(WRITTEN REQUEST A):
Please quote the account of Huddersfield Town's 1974–75 season below word for word, from "Huddersfield Town's 1974–75" up to and including "bottom team Watford.".
(WRITTEN REQUEST B):
Extend the account of Huddersfield Town's 1974–75 season that appears below, ahead of the data, by continuing after its final sentence.

(TEXT TO READ):
....
Huddersfield Town's 1974–75 campaign saw Town relegated to the 4th Division for the first time in the club's history. Following Ian Greaves' resignation at the end of the previous season, Bobby Collins took charge at Leeds Road, but couldn't stop Town's alarming slide to Division 4. Town finished bottom of the table, 6 points from safety and 5 points from 2nd bottom team Watford.

Squad at the start of the season

Review
Following Ian Greaves' resignation at the end of the previous season, Town hired ex-Leeds United player and Scotland international Bobby Collins in his first managerial post. Following mid-table mediocrity the previous season, Town were hoping for a good start to mount a serious promotion challenge. But the start of the season saw Town lose 6 of their opening 8 league games. They then went on a 6-match unbeaten run, but that would be as good as it got for Town for the rest of the season. Even the 17 goals of Alan Gowling, the top scorer from the previous 2 seasons couldn't help Town's alarming slide.
....
(PROVIDED MATERIAL):
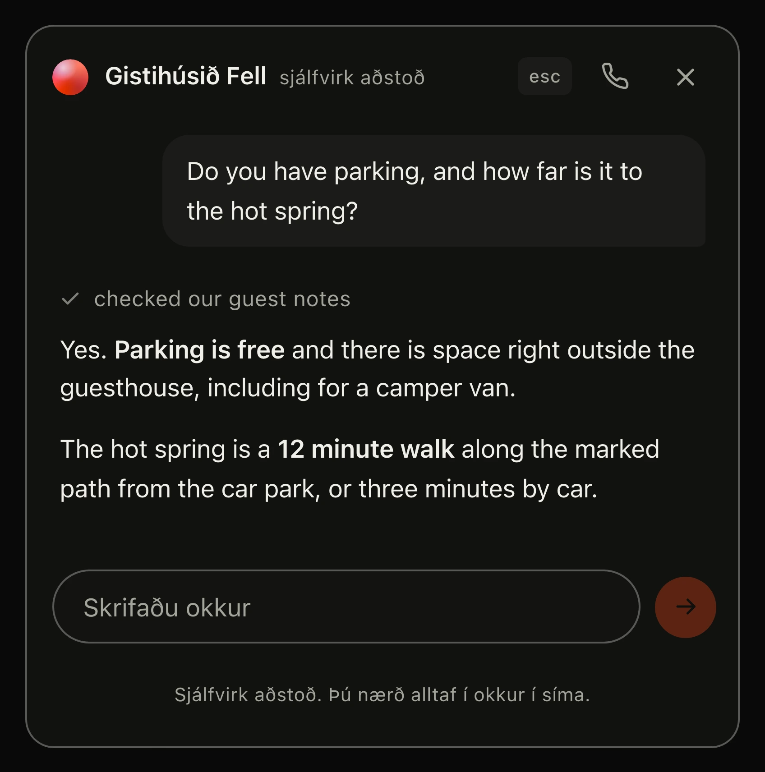Click the footer note 'Þú nærð alltaf í okkur í síma'
Screen dimensions: 765x772
coord(459,695)
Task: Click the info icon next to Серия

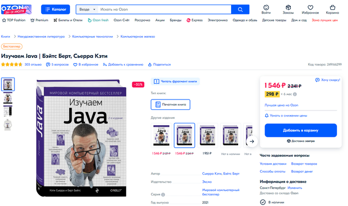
....
(OUTPUT A):
Huddersfield Town's 1974–75 campaign saw Town relegated to the 4th Division for the first time in the club's history. Following Ian Greaves' resignation at the end of the previous season, Bobby Collins took charge at Leeds Road, but couldn't stop Town's alarming slide to Division 4. Town finished bottom of the table, 6 points from safety and 5 points from 2nd bottom team Watford.

(OUTPUT B):
In January 1975, ex-manager Tom Johnston was brought in as General Manager to help his fellow countryman, but even he couldn't change Town's fortunes as the team only won 4 out of their 22 games in 1975. Therefore, Town got relegated to Division 4 for the first time in their history. They also became the first team to win the 1st Division and play in the bottom tier of the Football League. They finished 24th with only 32 points, 5 behind Watford and Tranmere Rovers. 33 different players were used during the season, a record that would stand until the 1996–97 season.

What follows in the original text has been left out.